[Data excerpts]
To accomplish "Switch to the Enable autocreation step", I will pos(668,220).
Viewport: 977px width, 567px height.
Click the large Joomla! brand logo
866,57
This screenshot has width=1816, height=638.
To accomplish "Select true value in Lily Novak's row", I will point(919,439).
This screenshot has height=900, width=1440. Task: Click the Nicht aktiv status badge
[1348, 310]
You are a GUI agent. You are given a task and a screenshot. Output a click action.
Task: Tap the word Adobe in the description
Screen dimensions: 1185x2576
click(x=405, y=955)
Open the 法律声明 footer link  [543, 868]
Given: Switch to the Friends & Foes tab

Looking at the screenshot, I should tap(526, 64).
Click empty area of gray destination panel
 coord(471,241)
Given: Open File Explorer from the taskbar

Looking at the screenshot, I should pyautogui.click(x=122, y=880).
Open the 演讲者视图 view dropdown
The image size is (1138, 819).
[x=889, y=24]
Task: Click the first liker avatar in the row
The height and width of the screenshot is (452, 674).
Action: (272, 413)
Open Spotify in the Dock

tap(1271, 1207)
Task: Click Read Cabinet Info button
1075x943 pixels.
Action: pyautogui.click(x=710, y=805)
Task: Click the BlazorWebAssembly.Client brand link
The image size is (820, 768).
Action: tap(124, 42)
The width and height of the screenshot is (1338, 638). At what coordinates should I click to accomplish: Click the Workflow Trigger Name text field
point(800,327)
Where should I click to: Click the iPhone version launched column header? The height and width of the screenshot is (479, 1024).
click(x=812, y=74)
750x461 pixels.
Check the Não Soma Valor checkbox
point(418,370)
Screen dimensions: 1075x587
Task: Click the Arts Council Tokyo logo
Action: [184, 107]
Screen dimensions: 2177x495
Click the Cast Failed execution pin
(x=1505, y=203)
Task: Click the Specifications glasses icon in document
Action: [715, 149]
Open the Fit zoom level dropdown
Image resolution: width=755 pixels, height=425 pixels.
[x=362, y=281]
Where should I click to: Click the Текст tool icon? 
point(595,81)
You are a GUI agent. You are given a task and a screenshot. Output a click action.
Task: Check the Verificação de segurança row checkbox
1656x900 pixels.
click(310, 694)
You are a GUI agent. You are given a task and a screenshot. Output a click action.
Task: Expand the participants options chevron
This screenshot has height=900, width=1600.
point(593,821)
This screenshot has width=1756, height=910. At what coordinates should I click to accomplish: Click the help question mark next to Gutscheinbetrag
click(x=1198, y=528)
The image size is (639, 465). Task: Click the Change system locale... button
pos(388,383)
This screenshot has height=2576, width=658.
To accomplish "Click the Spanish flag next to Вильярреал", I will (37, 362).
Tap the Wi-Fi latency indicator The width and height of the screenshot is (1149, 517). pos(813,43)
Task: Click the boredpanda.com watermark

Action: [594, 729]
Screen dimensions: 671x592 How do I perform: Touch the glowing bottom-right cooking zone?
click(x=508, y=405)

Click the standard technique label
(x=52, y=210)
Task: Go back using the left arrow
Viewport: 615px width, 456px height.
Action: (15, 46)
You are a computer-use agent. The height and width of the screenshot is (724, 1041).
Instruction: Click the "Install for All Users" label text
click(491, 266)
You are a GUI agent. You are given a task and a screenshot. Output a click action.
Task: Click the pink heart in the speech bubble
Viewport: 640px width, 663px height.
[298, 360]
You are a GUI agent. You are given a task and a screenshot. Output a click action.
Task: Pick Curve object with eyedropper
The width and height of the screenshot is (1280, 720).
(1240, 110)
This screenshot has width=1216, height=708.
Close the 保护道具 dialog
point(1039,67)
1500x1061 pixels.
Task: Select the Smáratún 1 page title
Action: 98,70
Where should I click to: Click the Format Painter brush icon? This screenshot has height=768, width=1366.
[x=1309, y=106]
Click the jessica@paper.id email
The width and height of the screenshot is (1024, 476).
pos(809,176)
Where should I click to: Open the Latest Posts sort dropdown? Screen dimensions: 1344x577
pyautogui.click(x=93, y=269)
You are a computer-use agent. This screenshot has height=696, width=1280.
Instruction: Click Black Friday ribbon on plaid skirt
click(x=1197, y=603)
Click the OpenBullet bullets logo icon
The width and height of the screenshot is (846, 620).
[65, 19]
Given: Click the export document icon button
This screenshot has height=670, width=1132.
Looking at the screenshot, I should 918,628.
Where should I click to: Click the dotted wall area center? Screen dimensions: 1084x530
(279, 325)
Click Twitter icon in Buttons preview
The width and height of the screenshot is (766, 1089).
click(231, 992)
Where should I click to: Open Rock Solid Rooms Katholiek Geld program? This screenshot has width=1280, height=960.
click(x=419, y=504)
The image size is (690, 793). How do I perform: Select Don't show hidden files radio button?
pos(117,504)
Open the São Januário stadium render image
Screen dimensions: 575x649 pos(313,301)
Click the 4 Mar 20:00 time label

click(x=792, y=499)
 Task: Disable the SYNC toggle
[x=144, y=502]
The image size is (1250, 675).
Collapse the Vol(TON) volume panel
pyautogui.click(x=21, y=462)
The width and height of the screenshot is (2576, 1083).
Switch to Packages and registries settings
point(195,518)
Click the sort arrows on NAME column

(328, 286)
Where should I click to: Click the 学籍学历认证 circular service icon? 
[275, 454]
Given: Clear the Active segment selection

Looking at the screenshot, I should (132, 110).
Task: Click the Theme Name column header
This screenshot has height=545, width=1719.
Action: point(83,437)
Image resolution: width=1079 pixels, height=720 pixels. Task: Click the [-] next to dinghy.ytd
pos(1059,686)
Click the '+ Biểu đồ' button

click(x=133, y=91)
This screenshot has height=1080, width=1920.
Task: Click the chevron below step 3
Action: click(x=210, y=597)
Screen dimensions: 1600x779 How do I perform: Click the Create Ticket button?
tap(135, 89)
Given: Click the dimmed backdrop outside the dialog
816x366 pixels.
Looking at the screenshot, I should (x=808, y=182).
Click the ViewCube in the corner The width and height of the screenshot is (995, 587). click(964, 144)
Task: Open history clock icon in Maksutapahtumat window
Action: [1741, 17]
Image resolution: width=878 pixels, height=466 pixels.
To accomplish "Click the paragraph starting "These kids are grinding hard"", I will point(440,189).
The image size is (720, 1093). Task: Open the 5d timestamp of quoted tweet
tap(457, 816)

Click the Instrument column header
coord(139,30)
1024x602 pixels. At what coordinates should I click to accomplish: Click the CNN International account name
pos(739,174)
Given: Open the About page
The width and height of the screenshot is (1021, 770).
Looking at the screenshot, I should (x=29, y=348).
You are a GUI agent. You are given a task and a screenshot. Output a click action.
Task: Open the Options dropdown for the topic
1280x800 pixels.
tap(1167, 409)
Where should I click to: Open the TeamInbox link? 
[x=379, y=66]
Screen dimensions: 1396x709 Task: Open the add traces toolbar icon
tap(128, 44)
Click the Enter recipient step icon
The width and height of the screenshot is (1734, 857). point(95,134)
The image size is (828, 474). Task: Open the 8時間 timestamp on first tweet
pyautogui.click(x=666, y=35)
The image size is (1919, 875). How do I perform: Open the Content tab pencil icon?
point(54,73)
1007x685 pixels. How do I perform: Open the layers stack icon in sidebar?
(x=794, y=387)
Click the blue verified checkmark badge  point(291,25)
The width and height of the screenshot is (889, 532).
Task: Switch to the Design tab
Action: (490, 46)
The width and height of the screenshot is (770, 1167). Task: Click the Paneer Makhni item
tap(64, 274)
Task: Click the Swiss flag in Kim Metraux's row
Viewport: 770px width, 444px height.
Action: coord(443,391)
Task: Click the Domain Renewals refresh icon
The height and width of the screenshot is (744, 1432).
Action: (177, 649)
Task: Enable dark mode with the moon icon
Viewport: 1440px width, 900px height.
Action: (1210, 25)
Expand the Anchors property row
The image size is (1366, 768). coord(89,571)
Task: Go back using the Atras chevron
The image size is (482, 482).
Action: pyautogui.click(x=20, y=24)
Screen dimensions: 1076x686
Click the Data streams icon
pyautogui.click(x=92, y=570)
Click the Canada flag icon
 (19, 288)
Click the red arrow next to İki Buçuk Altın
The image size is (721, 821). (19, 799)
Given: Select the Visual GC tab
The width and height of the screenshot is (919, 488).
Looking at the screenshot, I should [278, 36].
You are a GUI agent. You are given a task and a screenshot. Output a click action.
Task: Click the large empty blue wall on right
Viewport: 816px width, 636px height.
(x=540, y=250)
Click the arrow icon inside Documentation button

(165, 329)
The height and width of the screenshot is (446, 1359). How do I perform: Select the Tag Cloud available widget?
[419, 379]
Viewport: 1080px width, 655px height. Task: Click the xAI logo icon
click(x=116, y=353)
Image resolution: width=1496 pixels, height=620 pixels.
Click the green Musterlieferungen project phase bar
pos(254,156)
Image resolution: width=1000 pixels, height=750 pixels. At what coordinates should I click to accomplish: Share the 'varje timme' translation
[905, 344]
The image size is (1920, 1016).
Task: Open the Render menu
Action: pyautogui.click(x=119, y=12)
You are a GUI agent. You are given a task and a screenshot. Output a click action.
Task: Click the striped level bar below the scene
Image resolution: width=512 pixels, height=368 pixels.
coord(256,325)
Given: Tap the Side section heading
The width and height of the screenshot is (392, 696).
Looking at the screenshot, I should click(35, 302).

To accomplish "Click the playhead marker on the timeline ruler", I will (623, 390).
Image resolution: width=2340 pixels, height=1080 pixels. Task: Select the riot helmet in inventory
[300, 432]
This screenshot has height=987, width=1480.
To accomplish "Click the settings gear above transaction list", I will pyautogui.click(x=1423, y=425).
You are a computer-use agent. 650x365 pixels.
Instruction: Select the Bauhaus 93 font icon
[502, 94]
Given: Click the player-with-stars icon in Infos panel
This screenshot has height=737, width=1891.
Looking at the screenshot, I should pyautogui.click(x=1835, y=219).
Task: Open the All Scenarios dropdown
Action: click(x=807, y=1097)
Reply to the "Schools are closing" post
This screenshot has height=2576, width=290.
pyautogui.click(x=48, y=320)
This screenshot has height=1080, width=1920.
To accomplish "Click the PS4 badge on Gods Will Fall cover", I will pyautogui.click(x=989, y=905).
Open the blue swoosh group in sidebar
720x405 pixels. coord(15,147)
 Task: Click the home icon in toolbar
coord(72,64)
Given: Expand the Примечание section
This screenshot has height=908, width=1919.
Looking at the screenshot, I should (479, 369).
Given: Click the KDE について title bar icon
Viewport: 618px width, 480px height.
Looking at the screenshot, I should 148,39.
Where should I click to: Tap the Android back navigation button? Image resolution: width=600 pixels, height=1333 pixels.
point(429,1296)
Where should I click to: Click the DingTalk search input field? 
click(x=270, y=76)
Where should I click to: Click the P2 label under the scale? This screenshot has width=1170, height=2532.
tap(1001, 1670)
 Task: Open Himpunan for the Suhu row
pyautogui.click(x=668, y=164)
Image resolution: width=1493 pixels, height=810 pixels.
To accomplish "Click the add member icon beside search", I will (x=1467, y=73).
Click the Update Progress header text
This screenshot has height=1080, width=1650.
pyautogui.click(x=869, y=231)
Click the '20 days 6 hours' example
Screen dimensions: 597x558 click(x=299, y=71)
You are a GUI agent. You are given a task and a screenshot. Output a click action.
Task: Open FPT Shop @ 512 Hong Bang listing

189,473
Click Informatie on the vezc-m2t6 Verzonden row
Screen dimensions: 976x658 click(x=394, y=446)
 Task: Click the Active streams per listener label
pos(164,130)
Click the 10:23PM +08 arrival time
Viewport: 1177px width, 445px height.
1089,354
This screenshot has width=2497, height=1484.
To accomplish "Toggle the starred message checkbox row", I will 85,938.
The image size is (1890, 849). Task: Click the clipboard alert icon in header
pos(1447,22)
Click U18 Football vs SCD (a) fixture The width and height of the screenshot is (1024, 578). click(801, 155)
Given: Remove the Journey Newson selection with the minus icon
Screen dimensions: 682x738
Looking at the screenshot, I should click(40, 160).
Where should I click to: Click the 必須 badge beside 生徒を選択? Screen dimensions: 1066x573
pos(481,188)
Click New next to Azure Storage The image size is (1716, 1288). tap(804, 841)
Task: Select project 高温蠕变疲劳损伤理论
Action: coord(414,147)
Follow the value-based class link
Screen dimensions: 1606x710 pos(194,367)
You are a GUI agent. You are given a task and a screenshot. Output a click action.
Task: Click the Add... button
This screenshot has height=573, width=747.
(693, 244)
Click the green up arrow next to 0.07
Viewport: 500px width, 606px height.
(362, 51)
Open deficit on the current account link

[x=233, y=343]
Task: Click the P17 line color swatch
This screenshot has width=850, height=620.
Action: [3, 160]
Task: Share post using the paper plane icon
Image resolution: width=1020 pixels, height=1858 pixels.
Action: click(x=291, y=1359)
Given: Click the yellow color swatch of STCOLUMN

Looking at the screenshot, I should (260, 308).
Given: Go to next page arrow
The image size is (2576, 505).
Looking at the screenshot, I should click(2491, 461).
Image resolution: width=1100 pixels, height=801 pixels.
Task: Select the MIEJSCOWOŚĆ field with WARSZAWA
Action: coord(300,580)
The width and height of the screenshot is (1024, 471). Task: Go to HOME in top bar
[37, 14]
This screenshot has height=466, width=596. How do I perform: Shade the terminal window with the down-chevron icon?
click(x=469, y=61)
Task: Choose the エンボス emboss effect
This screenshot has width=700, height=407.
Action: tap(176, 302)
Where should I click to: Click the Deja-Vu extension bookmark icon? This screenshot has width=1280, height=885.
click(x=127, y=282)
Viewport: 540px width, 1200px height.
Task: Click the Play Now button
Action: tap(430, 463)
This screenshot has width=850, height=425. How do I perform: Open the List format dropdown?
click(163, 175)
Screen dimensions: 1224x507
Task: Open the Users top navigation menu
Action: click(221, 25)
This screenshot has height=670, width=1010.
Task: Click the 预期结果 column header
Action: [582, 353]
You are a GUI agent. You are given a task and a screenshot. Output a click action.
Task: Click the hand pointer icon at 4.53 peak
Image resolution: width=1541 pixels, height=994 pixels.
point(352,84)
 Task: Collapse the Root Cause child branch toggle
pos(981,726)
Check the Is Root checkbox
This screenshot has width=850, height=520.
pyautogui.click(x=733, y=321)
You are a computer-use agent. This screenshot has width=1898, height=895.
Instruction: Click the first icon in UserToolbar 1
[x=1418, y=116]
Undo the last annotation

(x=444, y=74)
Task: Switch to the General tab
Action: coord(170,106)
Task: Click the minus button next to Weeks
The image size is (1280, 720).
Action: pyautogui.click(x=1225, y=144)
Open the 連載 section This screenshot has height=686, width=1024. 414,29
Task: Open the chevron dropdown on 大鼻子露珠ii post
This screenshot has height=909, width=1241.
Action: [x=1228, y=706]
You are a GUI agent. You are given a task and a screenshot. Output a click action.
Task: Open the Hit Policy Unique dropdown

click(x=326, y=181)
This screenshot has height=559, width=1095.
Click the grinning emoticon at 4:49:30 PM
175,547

PROBLEM: The lines of the records that contain the string "paper" should be located and copied.

REPLY TO THE EXERCISE:
Click the jessica@paper.id email
Task: Share post using the paper plane icon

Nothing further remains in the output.